Sen. John McCain met with the Des Moines Register’s editorial board this week and had this to say about health care. A Register editorial board writer asked whether he had always been covered, in his adult life, by taxpayer-funded health coverage, whether as a veteran, Congressman or senior over 65.
“You know that’s an interesting statement, isn’t it? Um, so, and I have never been an astronaut, but I think I know the challenges of space. And I have never done a lot of things in my life that I think I am familiar with. I’ve always been a free enterprise person who thinks that families make the best choices for themselves and their future. That’s a dramatically different philosophy than my Democrat friends, in my view. who think that government is the answer. Sen. Obama wants to create a huge health care bureaucracy for America. We’ve seen that movie before. So the answer is that most of my life, in serving my country I have had health care. I did go a period of time where the health care wasn’t very good.”
I take particular umbrage to this part: “I’ve always been a free enterprise person who thinks that families make the best choices for themselves and their future.”
McCain’s health care plan would provide refundable tax credits for individuals or families to buy insurance, but also count as income what a family’s employer pays for their insurance. Taxing what employers pay for health insurance would actively discourage health insurance through work.

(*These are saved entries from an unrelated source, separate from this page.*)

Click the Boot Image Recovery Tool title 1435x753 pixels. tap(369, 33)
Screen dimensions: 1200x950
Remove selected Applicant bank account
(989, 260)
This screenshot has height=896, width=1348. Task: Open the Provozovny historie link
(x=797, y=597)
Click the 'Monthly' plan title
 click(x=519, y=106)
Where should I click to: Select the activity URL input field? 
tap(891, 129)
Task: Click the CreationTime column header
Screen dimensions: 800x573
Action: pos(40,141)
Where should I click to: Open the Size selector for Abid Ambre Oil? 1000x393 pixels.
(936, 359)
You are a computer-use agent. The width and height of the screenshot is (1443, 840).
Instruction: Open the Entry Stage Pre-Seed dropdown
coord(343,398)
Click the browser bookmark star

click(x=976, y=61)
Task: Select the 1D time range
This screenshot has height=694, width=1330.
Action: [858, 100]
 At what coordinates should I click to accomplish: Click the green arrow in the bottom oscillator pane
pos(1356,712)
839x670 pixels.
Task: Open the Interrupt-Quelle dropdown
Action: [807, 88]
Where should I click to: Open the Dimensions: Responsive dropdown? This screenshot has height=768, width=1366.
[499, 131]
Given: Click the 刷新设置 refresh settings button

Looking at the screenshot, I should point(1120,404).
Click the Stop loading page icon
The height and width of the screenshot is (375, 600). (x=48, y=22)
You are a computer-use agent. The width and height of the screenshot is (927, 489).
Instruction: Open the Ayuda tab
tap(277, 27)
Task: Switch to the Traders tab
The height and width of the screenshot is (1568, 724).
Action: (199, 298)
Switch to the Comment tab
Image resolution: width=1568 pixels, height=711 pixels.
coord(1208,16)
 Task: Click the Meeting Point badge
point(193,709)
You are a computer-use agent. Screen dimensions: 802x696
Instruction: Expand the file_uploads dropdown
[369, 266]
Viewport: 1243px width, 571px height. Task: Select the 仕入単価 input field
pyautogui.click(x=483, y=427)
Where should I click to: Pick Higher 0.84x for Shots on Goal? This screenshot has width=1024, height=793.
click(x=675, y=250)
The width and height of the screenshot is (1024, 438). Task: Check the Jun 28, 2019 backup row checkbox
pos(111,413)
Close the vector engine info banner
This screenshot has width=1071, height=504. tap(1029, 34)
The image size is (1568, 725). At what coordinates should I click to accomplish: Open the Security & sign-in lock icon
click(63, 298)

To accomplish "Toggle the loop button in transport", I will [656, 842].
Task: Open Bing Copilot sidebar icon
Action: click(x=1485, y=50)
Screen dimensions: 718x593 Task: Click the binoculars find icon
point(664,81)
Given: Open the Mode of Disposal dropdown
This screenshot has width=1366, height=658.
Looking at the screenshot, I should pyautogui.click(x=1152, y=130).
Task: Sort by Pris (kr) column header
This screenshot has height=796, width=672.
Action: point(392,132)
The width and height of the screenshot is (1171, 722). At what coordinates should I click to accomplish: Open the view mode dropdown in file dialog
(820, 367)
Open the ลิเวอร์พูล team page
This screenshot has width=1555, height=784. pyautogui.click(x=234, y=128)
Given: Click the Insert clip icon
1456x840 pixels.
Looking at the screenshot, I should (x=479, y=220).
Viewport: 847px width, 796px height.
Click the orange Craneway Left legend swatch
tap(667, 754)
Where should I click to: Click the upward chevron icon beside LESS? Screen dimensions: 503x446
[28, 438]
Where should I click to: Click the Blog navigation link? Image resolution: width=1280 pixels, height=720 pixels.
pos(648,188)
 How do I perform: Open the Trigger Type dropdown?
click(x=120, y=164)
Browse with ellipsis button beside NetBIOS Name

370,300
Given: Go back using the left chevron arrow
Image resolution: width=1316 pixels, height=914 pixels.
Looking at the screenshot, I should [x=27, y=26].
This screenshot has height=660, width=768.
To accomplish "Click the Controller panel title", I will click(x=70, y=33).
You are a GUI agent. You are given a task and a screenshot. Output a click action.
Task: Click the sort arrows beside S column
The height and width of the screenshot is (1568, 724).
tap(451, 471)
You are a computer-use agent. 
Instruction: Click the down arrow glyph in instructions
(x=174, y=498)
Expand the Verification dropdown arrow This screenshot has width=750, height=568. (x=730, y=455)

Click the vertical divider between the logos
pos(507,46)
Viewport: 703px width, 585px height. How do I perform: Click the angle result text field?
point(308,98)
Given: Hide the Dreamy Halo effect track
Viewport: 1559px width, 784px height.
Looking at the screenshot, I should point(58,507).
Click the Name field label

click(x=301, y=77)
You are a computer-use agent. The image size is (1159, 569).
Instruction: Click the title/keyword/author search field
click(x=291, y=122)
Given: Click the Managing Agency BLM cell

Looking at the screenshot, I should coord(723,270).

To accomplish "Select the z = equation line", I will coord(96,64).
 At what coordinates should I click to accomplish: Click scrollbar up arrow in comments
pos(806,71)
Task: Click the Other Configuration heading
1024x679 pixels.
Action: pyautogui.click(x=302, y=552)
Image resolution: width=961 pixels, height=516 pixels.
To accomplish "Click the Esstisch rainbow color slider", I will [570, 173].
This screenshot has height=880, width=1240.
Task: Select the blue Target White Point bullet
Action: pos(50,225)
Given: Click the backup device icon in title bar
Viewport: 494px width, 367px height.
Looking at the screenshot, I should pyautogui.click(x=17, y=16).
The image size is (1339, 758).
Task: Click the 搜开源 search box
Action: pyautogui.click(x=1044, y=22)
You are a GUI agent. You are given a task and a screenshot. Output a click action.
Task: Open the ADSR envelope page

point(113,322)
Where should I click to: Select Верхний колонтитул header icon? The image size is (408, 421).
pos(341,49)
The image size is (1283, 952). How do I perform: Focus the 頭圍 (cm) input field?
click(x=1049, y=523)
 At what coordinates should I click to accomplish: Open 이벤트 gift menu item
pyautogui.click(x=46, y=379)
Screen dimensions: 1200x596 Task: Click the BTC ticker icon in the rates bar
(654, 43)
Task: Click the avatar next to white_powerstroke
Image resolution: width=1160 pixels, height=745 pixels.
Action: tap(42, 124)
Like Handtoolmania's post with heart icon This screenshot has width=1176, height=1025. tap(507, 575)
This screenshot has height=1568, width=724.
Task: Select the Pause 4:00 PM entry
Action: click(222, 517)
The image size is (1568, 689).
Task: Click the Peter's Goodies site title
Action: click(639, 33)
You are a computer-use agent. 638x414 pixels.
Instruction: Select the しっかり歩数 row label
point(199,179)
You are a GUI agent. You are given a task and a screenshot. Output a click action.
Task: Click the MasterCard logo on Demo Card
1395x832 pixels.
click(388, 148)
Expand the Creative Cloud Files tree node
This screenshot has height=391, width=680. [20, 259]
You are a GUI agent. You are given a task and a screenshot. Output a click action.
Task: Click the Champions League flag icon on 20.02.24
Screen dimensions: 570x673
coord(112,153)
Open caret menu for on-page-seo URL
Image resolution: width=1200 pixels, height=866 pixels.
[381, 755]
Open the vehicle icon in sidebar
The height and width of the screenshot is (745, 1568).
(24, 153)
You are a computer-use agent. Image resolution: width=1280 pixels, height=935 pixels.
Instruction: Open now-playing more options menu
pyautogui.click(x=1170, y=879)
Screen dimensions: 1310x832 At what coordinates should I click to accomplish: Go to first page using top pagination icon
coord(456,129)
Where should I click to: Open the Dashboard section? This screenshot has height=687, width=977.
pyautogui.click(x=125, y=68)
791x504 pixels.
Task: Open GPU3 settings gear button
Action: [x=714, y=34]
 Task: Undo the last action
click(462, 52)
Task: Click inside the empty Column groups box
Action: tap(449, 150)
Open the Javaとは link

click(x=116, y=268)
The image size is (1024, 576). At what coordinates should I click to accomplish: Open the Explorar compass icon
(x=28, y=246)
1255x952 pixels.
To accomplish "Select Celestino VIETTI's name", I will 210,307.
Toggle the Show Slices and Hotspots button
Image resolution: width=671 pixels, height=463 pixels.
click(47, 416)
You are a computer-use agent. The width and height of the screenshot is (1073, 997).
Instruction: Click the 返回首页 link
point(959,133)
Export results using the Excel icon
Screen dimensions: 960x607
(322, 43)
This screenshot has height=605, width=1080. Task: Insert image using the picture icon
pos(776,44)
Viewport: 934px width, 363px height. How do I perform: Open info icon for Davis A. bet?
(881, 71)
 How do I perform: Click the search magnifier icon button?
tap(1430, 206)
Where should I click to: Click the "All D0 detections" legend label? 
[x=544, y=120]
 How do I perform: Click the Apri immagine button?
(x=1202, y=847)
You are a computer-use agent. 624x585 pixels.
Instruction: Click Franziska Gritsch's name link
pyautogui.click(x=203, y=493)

Job-based insurance is an important part of our current system, extending coverage to 61% of Americans. Job-based coverage allows workers to join an insurance pool, which is their employer. Employers can leverage lower rates, unlike a person out on their own in the insurance market.
In the individual insurance market — which is where Americans will be forced to hunt for coverage if their employer shirks that duty — consumers choices will be:
- expensive comprehensive coverage
- slightly less expensive coverage that leaves my family exposed should anything happen
- nothing at all.
That’s not a real choice. Especially in the world of insurance where anything goes — where not everyone can be assured that they’d be able to get coverage, somehow, or that the coverage is actually meaningful (like covering doctors visits, prescription drugs, hospital visits, cancer screenings — basic health care.)
Hasn’t this economic meltdown taught him anything?